CLIEVES HILL 6 MILE TEMPO RUN
Running in the Zone!
I chose the Clieves hill circuit to do my planned tempo run, the weather was not looking to good with strong blustery winds and heavy leaden Sky's. I parked at the top of the hill and ran a lap to get warmed up, the legs felt sluggish at first but they came around before I'd finished the 3 mile lap. I'd seen a running video yesterday that reckoned that it was important to keep your head up and dropping your head down would reduce your speed, I'd noticed as I ran that my natural style was to drop my head down and if I LIFTED MY HEAD MY SPEED INCREASED, COOL I'LL WORK ON THIS! I kicked straight into the session as I set off on 2 laps which included 2 x up the 3/4 mile hill. I felt quite strong once I got going and remembered what Canute had said about concentrating on the moment and not letting your mind drift on to negative thoughts such as how I'd feel on the second lap etc, It seemed to work and despite the strong winds I went through the end of the first lap faster than last month, into the second lap I powered down the hill then worked hard to maintain pace into the strong wind, a couple more minutes and I took a left turn and got some shelter from the wind. Soon I was out on to the main road with the wind on my back with my speed reaching 10.6 mph before the gradual uphill took its toll! One more left turn and I was on my final climb up Clieves hill, pumping my knees up the hill I tried to lift my effort to the finish. I looked at the Garmin and was pleased to see I'd run 11 seconds per mile faster than a month ago!
Now, if I had a time machine I could go back in time a month and kick my own butt By a whopping minute and 6 secs!

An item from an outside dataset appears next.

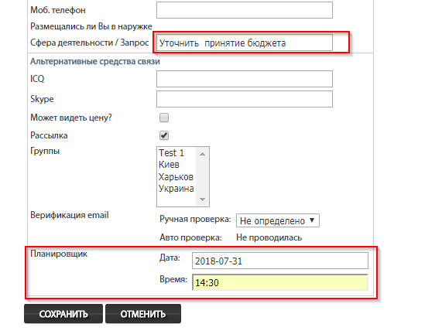Click the СОХРАНИТЬ button
Image resolution: width=442 pixels, height=331 pixels.
click(63, 314)
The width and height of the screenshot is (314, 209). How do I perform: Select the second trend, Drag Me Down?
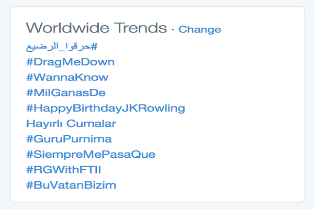pos(70,62)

'6 miles Clieves hill circuit in 37.44, 6.17 pace, max speed 12.8 mph, plus warm up and cool down = 1.17
RYAN HALL on Mental Training;
RH: I am still learning a lot about the mental side of training and racing. What I am focusing a lot of lately is just being in the moment. I, and I think all runners, have a tendency to think too much. Whether it is worrying about Heartbreak Hill, thinking about what a competitor is doing, or get flustered because the last mile split was too slow, we all have a tendency to have our mind cluttered with a lot of junk. I am learning to clean out the trash and just be where I am and poor myself into the step I am about to take. I find that I get more out of myself when my mind isn't cluttered with so much garbage.